DNAinfo Reporter/Producer

MANHATTAN SUPREME COURT — A resentful ex-barber snuck into his old Washington Heights shop in late 2005 with a pistol hidden in his hooded sweatshirt and a simple deadly message, prosecutors said in opening arguments Tuesday.

"I told you what would happen if you didn't pay me," Eddy Espinal, 44, allegedly said, before opening fire at four men, including a rival barber and his old partner, while a little boy getting a haircut at the St. Nicholas Avenue shop looked on.

Rival barber Julio Ernesto Filpo died from a bullet wound to the head during the bloodbath on Oct. 9, 2005, while Espinal's old partner Franklin Radney survived a shot to his stomach, prosecutor Tom Schiels told the court.

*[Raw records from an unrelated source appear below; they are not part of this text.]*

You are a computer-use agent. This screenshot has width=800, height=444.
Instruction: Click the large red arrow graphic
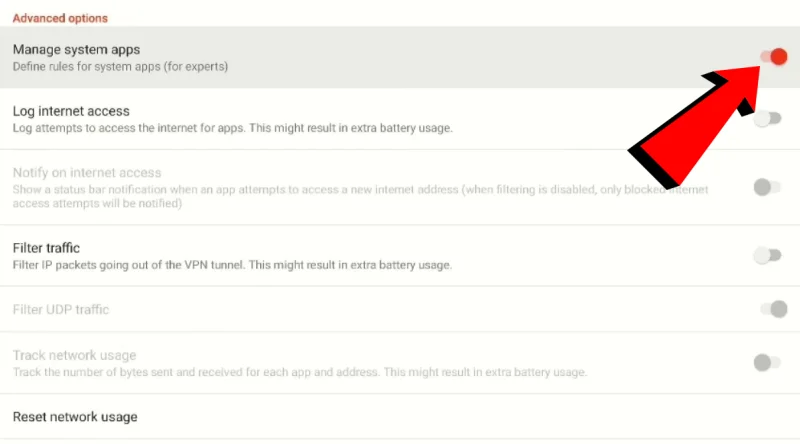(x=690, y=125)
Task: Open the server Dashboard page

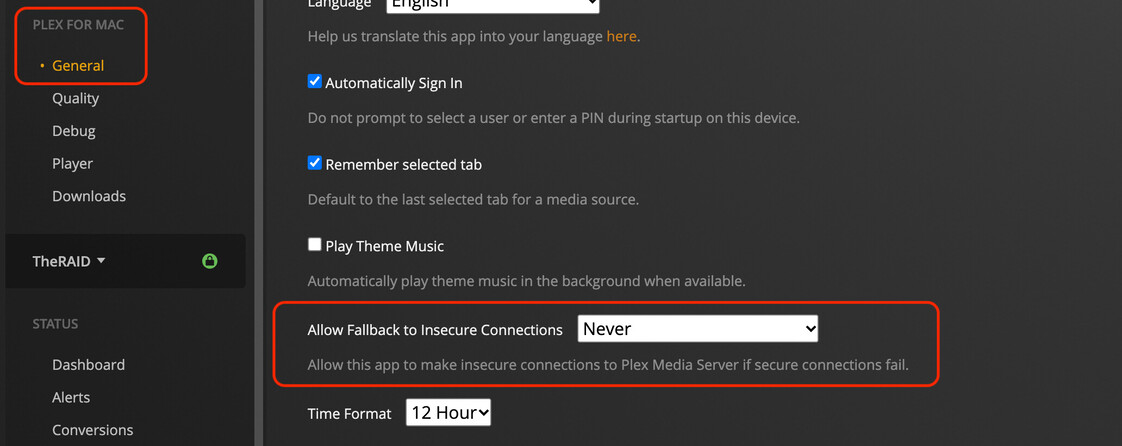Action: tap(89, 365)
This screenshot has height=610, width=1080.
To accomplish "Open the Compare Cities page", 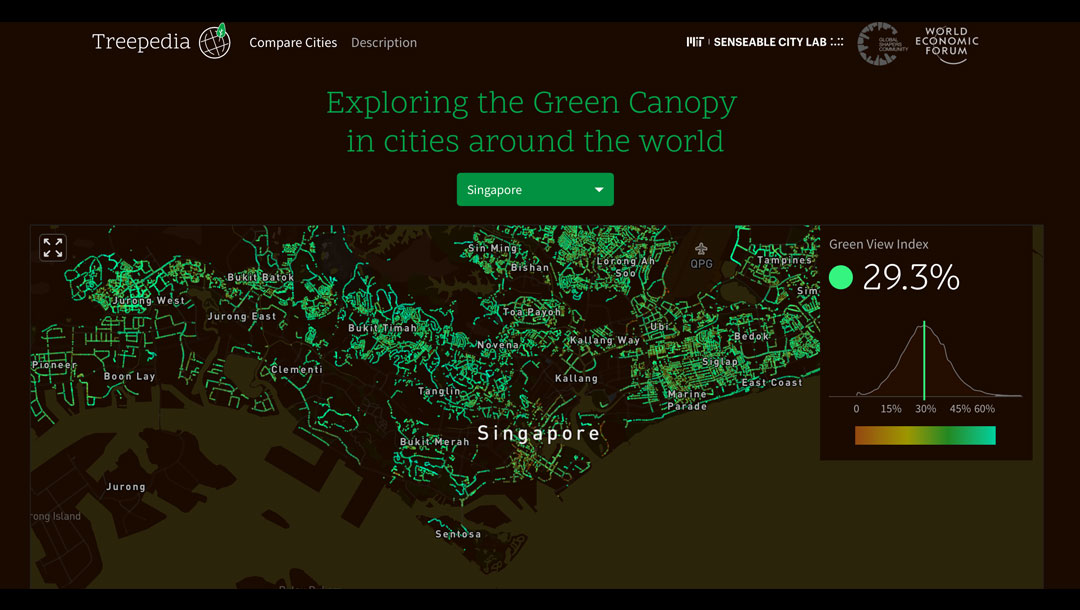I will [x=293, y=43].
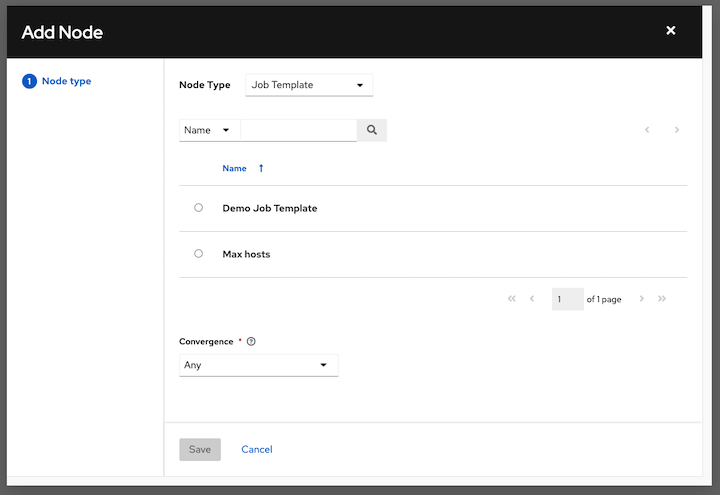This screenshot has width=720, height=495.
Task: Open the Convergence Any dropdown
Action: (258, 365)
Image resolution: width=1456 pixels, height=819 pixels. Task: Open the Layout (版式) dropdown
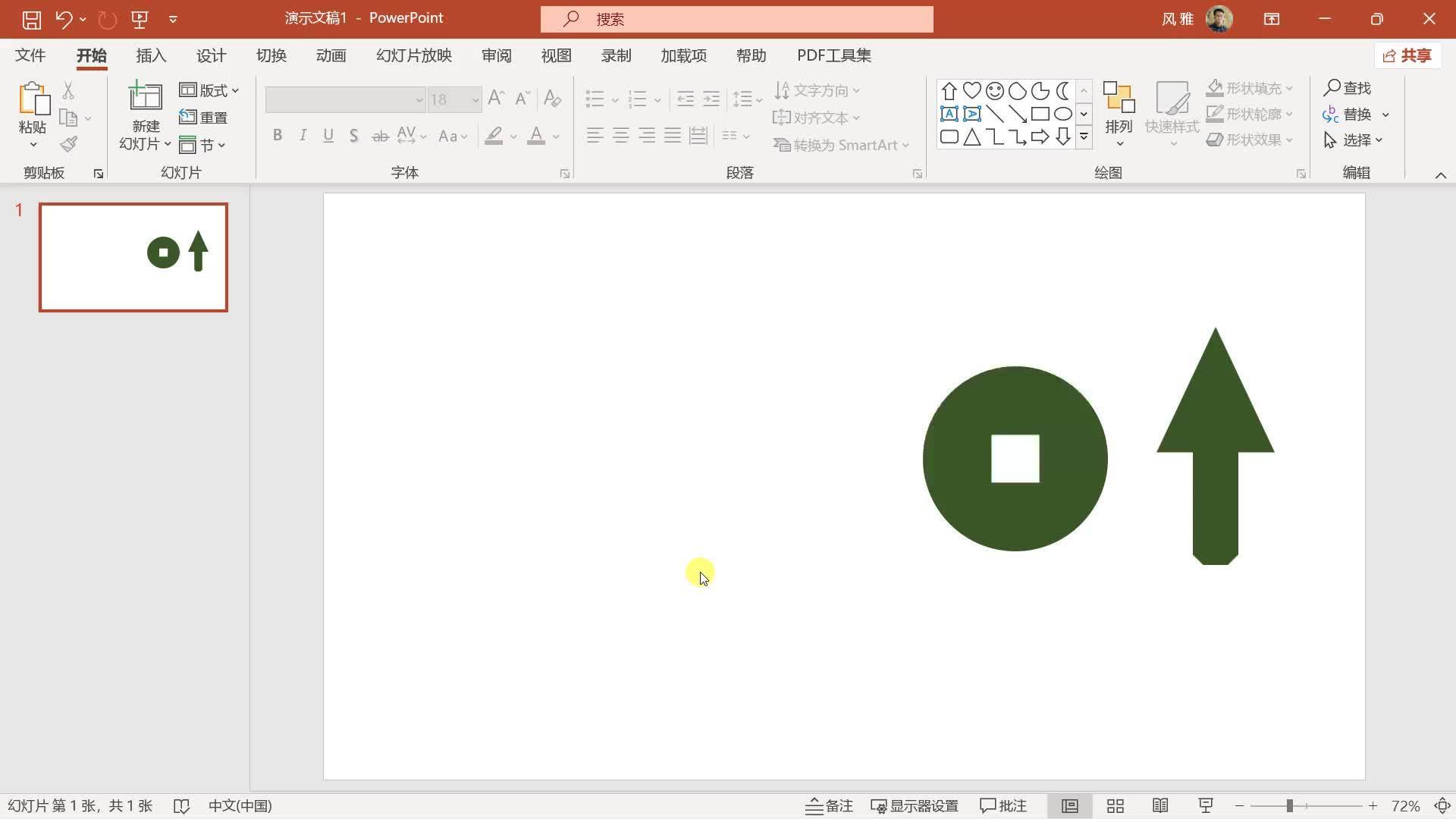(209, 90)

Espinal had spent months seething as he watched Radney and Filpo, who teamed up to take over his failed business, turn it into a thriving barber shop.

He'd warned the owners that they would "pay in blood" if they didn't cough up compensation he'd previously demanded in a small claims lawsuit against the new owners of the barber shop at 1577 St. Nicholas Ave., Schiels said in his opening statement.

A judge awarded him no money in the case, so Espinal pursued violent retaliation instead, the prosecutor added. 

As he fled the bloody barber shop scene, Espinal threw a .357 caliber pistol, a drawstring bag and his sweatshirt to the pavement, prosecutors said.

A police officer on foot patrol across the street heard the shots and saw Espinal bolt from the scene, Schiels said.

 Prosecutors said he was caught within minutes of the incident, which occurred about 3 p.m., and was quickly identified by neighborhood witnesses and survivors.

Despite the strong case against him, Espinal, who was deemed unfit for trial twice, has refused to use a psychiatric defense his lawyer believes would be available to him and reduce his time in prison if he's convicted.

"He won't allow us as a defense team to utilize the defense of 'extreme emotional disturbance,' which reduces murder to manslaughter," attorney Daniel Gotlin said.

Espinal could still change his mind at any point in the trial and invoke a psychiatric defense, which could reduce his maximum prison sentence from life to 25 years.

There was no opening statement on Espinal's behalf Tuesday.

Testimony is scheduled to begin Thursday morning.